Tak hanya itu, Muslim justru melihat qanun bisa jadi solusi dari makin berkurangnya jumlah warga Aceh dalam beberapa tahun terakhir. Menurutnya, populasi penduduk Aceh terus berkurang lantaran berbagai macam bencana, seperti tsunami, konflik, dampak narkoba, dan sebagainya.
“Jika qanun itu lahir. Insya Allah akan lahir anak Aceh tiap tahunnya tiga kali lipat. Tiap tahun bertambah minimal 500 ribu jiwa dan untuk 15 tahun ke depan Insya Allah ada minimal 20 juta jiwa,” ujarnya.
Lebih rinci, dalam qanun hukum keluarga itu disebutkan bahwa seorang suami dalam waktu yang bersamaan boleh beristri lebih dari satu orang dan dilarang lebih dari empat orang. Syarat utama beristri lebih dari satu orang harus mempunyai kemampuan, baik lahir maupun batin, dan mampu berlaku adil terhadap istri-istri dan anak-anaknya.
Kemudian, berdasarkan UU Pemerintah Aceh Nomor 11/2006 pada pasal 1, qanun Aceh adalah peraturan perundang-undangan sejenis peraturan daerah provinsi yang mengatur penyelenggaraan pemerintahan dan kehidupan masyarakat Aceh.
Dalam qanun, terdapat ancaman pidana yang tidak terdapat di dalam KUHP sebagai induk dari Hukum Pidana materil. Perbedaan lainnya adalah bahwa pembatalan terhadap qanun Aceh yang materi muatannya jinayat tidak dapat dibatalkan melalui Peraturan Presiden, tetapi harus melalui mekanisme uji materil di Mahkamah Agung. Sesuai dengan ketentuan UU Nomor 12/2011 tentang Pembentukan Peraturan Perundang-undangan, kedudukan qanun dipersamakan dengan Perda di daerah lain.
Selain itu, secara formal proses pembuatan qanun sama dengan proses legislasi Peraturan Daerah. Pembuatan/pengajuan rancangannya boleh berasal dari inisiatif pemerintah provinsi.
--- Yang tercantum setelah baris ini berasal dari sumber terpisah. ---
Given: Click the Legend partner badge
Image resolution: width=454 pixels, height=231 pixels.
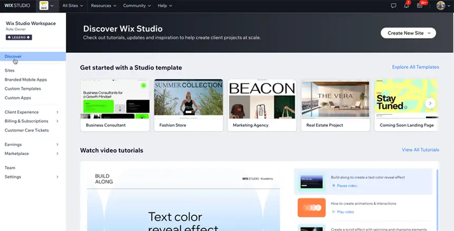Looking at the screenshot, I should pyautogui.click(x=18, y=38).
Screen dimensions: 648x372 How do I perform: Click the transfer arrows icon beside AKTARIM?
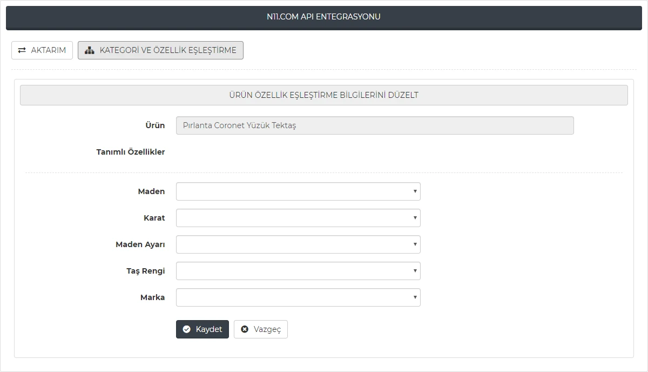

Di kalangan pemerintah provinsi, pembuatan rancangan ini biasanya dilakukan tim atau panitia, yang di dalam prosesnya dimulai dengan rancangan awal untuk disosialisasikan.
Terkait hal ini, pemerintah pusat dalam hal ini Menteri Dalam Negeri Tjahjo Kumolo, menyatakan, bahwa qanun Aceh yang di dalamnya memuat soal poligami masih akan dikonsultasikan dengan pemerintah pusat lebih dulu. “Ya apa pun setiap daerah untuk menyusun perda, termasuk Aceh kan masih ada dua (qanun) termasuk soal bendera juga kan tetap dikonsultasikan dengan pusat, termasuk qanun poligami,” kata Tjahjo di Istana Kepresidenan Bogor, Senin (08/07/19) dikutip dari Antara.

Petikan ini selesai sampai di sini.